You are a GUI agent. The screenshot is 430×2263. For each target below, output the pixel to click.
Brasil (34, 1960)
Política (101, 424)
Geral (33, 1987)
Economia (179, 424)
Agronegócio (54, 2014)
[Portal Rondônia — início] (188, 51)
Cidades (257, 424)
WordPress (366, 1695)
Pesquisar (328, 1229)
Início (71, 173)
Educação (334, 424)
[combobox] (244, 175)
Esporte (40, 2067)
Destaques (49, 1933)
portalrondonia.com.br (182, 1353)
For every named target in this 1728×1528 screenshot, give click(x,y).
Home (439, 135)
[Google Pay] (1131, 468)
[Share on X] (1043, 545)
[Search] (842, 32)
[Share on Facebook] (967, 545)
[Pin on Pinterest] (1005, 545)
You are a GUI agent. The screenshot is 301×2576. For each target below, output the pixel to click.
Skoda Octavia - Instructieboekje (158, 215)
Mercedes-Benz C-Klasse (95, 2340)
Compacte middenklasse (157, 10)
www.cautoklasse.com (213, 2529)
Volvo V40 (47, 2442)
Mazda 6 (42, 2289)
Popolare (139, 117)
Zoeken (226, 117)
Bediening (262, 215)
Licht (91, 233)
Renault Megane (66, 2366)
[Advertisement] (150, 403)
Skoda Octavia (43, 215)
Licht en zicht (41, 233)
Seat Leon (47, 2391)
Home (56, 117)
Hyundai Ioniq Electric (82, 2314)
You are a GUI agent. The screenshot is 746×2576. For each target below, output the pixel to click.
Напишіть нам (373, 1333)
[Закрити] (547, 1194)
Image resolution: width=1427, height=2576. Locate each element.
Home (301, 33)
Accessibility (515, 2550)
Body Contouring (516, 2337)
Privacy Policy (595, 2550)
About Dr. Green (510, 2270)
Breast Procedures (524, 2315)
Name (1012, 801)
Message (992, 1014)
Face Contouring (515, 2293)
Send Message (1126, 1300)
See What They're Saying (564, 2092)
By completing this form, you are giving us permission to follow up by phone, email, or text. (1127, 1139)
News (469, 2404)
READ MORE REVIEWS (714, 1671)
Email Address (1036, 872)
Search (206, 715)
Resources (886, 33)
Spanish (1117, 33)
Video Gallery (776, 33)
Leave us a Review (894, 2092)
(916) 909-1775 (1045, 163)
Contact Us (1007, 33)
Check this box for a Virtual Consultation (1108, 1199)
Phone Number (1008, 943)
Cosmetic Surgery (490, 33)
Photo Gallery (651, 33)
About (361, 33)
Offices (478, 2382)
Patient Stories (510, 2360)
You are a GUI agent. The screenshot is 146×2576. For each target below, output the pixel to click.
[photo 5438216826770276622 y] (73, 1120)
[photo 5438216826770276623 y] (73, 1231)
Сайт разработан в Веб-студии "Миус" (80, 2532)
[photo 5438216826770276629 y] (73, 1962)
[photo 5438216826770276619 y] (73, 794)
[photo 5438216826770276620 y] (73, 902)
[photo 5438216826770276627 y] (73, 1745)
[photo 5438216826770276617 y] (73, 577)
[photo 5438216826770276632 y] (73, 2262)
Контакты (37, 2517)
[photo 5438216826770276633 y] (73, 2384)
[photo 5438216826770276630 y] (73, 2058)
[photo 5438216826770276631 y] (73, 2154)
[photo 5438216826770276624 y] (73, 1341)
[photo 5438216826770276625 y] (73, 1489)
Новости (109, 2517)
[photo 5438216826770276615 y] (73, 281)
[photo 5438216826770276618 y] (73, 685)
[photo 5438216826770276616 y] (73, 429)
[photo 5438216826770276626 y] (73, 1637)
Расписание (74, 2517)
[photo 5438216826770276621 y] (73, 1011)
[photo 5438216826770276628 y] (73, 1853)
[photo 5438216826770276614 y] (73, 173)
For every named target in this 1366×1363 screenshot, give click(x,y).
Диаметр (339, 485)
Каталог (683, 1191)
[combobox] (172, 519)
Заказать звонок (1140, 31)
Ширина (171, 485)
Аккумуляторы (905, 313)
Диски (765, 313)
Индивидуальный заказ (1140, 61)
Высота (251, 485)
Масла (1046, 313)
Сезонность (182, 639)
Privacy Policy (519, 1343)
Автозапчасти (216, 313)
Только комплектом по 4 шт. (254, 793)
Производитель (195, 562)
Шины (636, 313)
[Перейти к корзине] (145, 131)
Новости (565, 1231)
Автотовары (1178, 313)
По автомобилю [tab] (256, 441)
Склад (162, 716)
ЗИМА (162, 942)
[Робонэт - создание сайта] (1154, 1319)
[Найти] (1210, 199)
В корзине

* [What you should do]
When a line above contains the string "Skoda", copy that line.

* [Response to this task]
Skoda Octavia - Instructieboekje (158, 215)
Skoda Octavia (43, 215)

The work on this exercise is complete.